Selected extract:
>>>>>

I presented a synthesis of this literature review to my management. As that literature repeatedly emphasized the importance of an initial face to face meeting when forming a globally distributed organizational structure, I emphasized the same; the importance of this investment would be illustrated multiple times throughout development, as will be mentioned below. The overall list of recommendations from the literature were a starting point for how I would try to foresee, prepare for, and prevent challenges for my team.
2.2 Project Launch
Upon the conclusion of several weeks of executive discussions in April 2019, myself and three other lead engineers from Discovery were asked to fly to Tokyo in order to kick off product consolidation. We were to spend a week working on-site with Tokyo teams in order to establish working relationships and to form an initial technical plan for product consolidation. While there, we had a daily conference call with the US team at approximately 9pm Tokyo time.
Throughout the course of a week of design and planning with the onsite teams and nightly conference calls, we collectively made a series of key high level technical decisions. The use of architecture decision records (ADRs) (Nygard, 2011) was already an established practice on our team (Keeling & Runde, 2017) (Keeling & Runde, 2018), and so we used that format to propose, record, and communicate individual technical decisions. As opportunities for real time communication were few, this took the form of composing an ADR during the Tokyo day and submitting it as a GitHub pull request (PR) for asynchronous review and discussion from the US team.
This initial practice set a precedent of what would become a main decision making mechanism across the two teams. My team in the US and our Tokyo counterparts from the Explorer product would collaborate on greenfield development of real time query functionality for the new product. Another US team that had been focused on machine learning model training infrastructure would port those services onto the new product’s platform, and the two sets of functionality would have well-defined integration points.
The literature on global development models repeatedly highlighted the importance of having shared expectations for development processes from the beginning of a collaboration. For that reason, towards the end of our week on-site, I took the opportunity to obtain buy-in on a set of development practices to be shared across our teams. I synthesized existing practices on my team with those from the same literature review into a proposal:
- “Atomic issues”: task management would aim to break work down into the smallest reasonable work units in order to make handoff between teams as easy as possible. The goal was for each work item in our shared issue tracker to be able to be completed in one work day by one team, allowing the other team to pick up the next sequential work item. (In practice, this was rarely accomplished, though it did set a precedent for breaking work down into smaller items.)
- Daily handoffs: At the end of a team member’s work day, any in progress work would be submitted as a PR, with the intention of being continued by a colleague in the other hemisphere. A daily video conference call would be had at the end of the day in US Eastern time / Tokyo morning time in order to coordinate and communicate any context not obvious from code changes.
- ADRs: Any technical or design decision that required either investigation or discussion would be documented as an ADR, subject to approval by the other team.

<<<<<

Tasks to carry out:
1) Name the development practices that the project launch passage lists in its proposal for the shared teams.
2) Write out the stretch of the project launch passage from "- ADRs: Any" through "the other team.", word for word.

Records:
>>>>>

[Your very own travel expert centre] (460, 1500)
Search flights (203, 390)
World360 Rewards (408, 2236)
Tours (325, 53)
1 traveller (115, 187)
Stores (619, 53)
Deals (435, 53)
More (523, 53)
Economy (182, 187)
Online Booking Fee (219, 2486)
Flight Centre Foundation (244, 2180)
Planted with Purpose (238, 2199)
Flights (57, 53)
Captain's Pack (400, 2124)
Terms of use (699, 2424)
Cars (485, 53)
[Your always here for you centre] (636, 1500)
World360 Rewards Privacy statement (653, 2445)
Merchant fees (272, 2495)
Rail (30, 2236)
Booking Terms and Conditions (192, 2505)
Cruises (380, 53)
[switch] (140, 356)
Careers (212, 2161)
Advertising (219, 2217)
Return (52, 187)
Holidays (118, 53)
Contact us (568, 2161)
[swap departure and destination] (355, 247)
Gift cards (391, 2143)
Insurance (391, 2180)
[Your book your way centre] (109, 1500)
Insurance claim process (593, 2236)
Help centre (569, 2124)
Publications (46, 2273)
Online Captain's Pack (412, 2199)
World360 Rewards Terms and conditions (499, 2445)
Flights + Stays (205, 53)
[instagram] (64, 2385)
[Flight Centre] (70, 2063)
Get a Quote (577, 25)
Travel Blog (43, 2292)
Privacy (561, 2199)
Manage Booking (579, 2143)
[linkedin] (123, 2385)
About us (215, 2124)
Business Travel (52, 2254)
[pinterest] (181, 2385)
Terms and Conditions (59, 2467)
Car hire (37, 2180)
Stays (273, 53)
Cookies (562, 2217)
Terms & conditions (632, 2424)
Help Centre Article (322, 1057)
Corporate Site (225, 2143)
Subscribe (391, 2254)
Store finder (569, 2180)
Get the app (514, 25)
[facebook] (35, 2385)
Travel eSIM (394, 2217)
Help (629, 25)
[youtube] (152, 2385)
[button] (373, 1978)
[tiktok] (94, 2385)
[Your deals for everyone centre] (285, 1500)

<<<<<

Completed exercise:
1)
- Atomic issues
- Daily handoffs
- ADRs

2)
- ADRs: Any technical or design decision that required either investigation or discussion would be documented as an ADR, subject to approval by the other team.